Briskly written soap with down-to-earth types, mostly without the lachrymose contrivances of Hannah’s previous titles...

Sisters in and out of love.

Meghann Dontess is a high-powered matrimonial lawyer in Seattle who prefers sex with strangers to emotional intimacy: a strategy bound to backfire sooner or later, warns her tough-talking shrink. It’s advice Meghann decides to ignore, along with the memories of her difficult childhood, neglectful mother, and younger sister. Though she managed to reunite Claire with Sam Cavenaugh (her father but not Meghann’s) when her mother abandoned both girls long ago, Meghann still feels guilty that her sister’s life doesn’t measure up, at least on her terms. Never married, Claire ekes out a living running a country campground with her dad and is raising her six-year-old daughter on her own.
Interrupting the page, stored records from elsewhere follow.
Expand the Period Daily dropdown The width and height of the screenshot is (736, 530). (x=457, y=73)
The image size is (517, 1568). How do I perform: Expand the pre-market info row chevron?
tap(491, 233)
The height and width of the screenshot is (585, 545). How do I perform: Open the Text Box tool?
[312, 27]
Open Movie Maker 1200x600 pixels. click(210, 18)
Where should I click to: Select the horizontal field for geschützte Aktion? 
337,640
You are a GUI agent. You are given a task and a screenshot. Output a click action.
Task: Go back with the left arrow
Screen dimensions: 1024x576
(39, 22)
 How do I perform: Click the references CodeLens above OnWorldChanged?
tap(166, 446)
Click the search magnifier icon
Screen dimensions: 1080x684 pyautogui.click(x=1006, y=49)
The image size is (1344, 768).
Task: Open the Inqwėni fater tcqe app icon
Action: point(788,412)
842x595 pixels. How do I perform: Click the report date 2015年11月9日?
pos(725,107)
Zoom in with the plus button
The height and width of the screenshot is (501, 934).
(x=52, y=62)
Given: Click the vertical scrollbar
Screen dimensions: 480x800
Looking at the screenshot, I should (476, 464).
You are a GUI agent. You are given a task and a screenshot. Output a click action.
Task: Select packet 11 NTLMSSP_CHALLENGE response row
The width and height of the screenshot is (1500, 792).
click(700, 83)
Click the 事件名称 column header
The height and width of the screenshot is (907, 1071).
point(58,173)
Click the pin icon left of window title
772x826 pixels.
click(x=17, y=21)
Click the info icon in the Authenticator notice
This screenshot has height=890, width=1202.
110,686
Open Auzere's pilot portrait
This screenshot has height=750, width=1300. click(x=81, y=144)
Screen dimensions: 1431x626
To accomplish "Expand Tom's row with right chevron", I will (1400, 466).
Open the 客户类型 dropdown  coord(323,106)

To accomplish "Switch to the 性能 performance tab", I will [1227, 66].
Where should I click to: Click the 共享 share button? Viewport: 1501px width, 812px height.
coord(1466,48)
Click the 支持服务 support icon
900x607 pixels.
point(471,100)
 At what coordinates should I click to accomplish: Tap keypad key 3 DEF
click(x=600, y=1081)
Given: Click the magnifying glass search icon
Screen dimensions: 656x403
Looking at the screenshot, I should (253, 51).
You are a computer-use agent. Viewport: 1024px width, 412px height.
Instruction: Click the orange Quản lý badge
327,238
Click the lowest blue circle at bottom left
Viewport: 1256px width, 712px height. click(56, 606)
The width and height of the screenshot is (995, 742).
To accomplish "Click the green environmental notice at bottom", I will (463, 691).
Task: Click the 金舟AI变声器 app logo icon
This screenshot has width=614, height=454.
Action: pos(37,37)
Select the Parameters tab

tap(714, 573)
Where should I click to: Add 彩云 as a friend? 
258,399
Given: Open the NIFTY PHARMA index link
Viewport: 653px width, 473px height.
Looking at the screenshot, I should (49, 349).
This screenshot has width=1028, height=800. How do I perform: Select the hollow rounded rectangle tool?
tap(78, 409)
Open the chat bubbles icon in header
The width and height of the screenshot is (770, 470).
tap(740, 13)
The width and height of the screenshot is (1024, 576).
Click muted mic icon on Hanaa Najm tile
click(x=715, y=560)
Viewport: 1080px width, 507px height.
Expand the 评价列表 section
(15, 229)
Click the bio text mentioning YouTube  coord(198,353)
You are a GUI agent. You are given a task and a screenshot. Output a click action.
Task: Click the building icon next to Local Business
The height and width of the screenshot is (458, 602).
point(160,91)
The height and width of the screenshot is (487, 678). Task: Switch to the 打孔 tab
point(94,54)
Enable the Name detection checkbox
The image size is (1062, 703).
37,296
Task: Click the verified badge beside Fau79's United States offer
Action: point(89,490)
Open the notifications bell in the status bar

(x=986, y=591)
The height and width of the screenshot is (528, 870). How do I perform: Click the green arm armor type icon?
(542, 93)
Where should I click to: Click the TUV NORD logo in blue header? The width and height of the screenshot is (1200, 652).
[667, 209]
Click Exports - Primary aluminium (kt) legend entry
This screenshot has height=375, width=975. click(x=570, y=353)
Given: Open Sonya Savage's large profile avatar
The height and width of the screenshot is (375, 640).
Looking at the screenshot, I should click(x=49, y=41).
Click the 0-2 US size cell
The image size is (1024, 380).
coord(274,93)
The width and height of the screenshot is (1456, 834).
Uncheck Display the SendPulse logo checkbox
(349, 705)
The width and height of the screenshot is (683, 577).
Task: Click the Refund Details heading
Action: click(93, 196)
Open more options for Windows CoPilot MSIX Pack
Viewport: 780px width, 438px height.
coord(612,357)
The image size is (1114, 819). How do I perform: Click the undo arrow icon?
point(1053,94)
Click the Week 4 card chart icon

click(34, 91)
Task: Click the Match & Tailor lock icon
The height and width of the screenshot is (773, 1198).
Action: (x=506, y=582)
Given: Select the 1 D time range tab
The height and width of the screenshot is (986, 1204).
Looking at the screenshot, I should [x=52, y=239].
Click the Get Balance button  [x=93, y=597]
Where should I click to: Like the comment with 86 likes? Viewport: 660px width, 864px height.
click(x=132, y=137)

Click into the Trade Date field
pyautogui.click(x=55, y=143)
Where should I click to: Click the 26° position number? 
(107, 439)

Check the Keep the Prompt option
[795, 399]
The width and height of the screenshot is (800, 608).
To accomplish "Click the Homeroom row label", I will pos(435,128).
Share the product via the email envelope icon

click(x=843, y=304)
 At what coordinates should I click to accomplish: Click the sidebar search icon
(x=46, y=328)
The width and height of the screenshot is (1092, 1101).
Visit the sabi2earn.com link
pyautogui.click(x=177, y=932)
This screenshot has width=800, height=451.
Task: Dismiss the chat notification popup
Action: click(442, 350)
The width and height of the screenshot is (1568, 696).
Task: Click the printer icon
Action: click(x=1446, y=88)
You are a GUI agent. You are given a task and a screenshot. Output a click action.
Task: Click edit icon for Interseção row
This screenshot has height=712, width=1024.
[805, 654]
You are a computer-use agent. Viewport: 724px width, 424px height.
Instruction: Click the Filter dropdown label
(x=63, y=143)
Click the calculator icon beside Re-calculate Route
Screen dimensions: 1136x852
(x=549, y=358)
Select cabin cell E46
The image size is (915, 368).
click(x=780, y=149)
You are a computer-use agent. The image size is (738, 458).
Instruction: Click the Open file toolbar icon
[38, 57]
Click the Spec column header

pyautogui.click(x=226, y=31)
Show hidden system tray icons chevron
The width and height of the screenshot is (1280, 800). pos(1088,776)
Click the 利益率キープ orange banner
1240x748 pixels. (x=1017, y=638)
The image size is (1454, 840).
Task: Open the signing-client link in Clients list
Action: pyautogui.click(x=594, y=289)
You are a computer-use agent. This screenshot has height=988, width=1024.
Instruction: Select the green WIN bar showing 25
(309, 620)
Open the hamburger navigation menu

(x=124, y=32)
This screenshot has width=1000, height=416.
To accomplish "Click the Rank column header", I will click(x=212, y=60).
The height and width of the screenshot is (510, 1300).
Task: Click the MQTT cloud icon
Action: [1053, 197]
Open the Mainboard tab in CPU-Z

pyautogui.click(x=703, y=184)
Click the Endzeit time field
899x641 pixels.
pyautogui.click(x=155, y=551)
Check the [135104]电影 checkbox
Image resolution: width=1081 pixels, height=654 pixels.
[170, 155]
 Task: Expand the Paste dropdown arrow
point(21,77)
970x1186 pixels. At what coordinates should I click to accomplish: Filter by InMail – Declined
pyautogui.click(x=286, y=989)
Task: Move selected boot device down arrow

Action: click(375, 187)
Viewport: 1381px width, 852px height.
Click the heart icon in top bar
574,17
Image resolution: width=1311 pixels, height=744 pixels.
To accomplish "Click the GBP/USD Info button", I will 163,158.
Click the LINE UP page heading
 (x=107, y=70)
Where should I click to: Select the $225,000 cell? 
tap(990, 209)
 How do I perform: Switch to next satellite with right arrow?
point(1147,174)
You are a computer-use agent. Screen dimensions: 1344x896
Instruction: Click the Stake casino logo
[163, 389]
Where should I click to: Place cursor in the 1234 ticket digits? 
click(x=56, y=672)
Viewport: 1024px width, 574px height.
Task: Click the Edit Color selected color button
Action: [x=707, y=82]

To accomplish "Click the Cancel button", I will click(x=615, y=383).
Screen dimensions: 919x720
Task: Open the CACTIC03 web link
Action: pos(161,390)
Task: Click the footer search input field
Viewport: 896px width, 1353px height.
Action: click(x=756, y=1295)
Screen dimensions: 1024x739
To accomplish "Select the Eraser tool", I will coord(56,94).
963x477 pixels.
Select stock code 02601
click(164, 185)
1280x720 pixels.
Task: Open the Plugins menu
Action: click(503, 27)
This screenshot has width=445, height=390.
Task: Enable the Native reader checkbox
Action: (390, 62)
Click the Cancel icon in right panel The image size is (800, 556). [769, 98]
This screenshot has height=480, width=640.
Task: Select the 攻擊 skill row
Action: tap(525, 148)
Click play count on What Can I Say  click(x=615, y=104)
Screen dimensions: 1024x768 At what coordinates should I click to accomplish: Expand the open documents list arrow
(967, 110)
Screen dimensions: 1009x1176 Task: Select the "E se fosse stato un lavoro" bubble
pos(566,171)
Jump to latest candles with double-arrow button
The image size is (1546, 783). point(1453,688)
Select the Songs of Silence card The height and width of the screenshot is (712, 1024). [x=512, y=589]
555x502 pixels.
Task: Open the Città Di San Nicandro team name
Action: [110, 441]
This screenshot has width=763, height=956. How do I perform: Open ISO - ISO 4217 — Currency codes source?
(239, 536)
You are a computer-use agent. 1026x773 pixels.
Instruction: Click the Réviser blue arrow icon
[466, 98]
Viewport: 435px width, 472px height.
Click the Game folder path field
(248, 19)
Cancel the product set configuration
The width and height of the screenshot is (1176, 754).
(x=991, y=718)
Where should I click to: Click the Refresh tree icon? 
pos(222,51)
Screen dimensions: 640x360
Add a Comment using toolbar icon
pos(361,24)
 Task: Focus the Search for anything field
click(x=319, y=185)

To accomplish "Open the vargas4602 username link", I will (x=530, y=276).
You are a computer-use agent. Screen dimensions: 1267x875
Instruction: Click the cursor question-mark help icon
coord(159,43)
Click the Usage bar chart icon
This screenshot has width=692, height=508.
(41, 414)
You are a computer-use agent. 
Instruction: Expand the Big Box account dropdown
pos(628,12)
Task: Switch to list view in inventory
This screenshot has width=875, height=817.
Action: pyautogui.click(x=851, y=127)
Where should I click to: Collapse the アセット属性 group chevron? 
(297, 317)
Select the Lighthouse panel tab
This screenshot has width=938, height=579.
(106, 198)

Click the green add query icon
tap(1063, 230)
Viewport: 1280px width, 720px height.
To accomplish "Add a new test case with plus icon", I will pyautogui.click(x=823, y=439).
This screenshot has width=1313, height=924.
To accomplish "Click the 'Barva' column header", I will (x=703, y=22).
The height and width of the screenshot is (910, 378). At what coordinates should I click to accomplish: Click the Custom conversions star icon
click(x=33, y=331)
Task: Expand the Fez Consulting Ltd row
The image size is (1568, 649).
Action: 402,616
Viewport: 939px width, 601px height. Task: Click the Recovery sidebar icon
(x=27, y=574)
When she falls in love for the first time with an up-and-coming country musician, Meghann is appalled: Bobby Austin is a three-time loser at marriage—how on earth can Claire be so blind? Bobby’s blunt explanation doesn’t exactly satisfy the concerned big sister, who busies herself planning Claire’s dream wedding anyway. And, to relieve the stress, she beds various guys she picks up in bars, including Dr. Joe Wyatt, a neurosurgeon turned homeless drifter after the demise of his beloved wife Diane (whom he euthanized). When Claire’s awful headache turns out to be a kind of brain tumor known among neurologists as a “terminator,” Joe rallies. Turns out that Claire had befriended his wife on her deathbed, and now in turn he must try to save her. Is it too late? Will Meghann find true love at last?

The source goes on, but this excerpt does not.